Those Countercultural Anabaptists

I open with thanks to Michael King for reminding us of the virtues of the Anabaptist tradition. It is indeed a movement with a colorful and distinguished history, populated as it is with remarkable individuals, many of whom suffered for their convictions.

Because this tradition takes its cues from the Sermon on the Mount, the most glorious and challenging passage in the entire Bible, Anabaptists are countercultural – because not many people in our world turn the other cheek or believe that the meek will inherit the earth or that peacemakers are blessed. Indeed, a countercultural ethic is baked into the Anabaptist tradition.

This is certainly the case for the defining doctrine of the Anabaptist movement, adult (or believer’s) baptism. Anabaptists seized on the central tenet of Martin Luther’s Protestant Reformation, sola scriptura, and in effect turned it against him. Where in the New Testament, Anabaptists asked, do we find precedent for the baptism of infants? Well, nowhere, unless you construe the baptism of the Philippian jailer – “and all his family” – in Acts 16 to signal the baptism of children.

That interpretive move set the Anabaptists (the term means “to baptize again”) from the remainder of the Protestant movement, which meant that Anabaptists were considered outcasts, even outlaws, by both Protestants and Catholics in the sixteenth century. It also places the Anabaptists (as well as Baptists generally) at odds with the Nicene Creed, the only ecumenical creed in Christendom, which affirms Christian belief in “one baptism for the forgiveness of sins.”
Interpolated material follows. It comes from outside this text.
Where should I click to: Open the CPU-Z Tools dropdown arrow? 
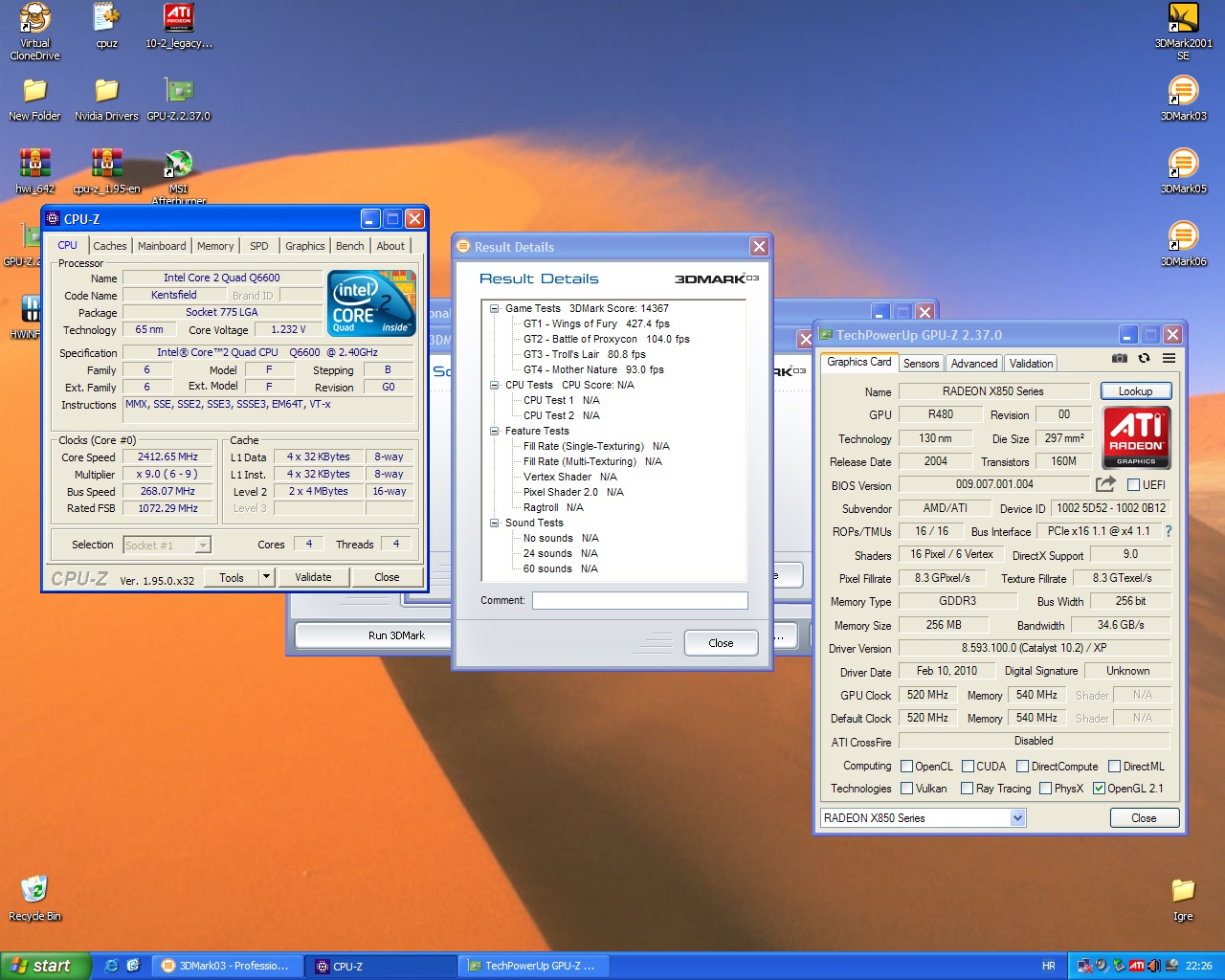pos(266,577)
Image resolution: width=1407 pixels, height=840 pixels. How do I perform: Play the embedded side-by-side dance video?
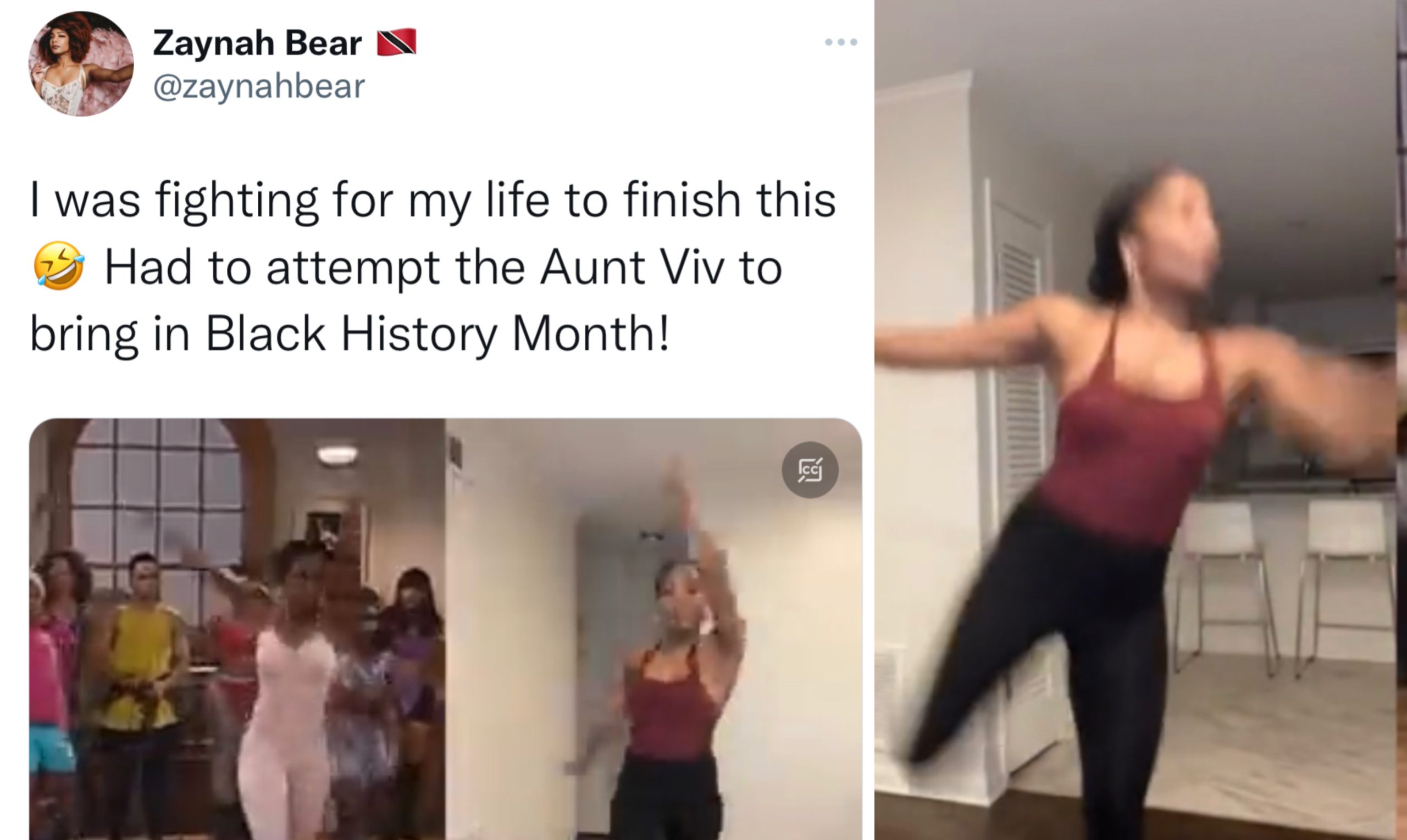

Mr. King mentions the importance of pacifism, but I’m afraid he undersells the point. Yes, Anabaptists faced persecution and public opprobrium during World War I and the Vietnam War, but that persecution has a much longer history, reaching back to the sixteenth century. Hutterites, to take one example, fled to Russia and then to North America (especially Montana, the Dakotas and the Prairie Provinces) to escape military conscription, and Anabaptists faced double taxation, distraint of goods and vigilante violence because of their refusal to participate in eighteenth-century military conflicts, the Seven Years’ War and the Revolutionary War.

If you believe, as I do, that faith functions best from the margins of society and not in the councils of power, the Anabaptists provide a worthy example. Jesus himself was countercultural, and Christians everywhere would do well to emulate the countercultural Anabaptists.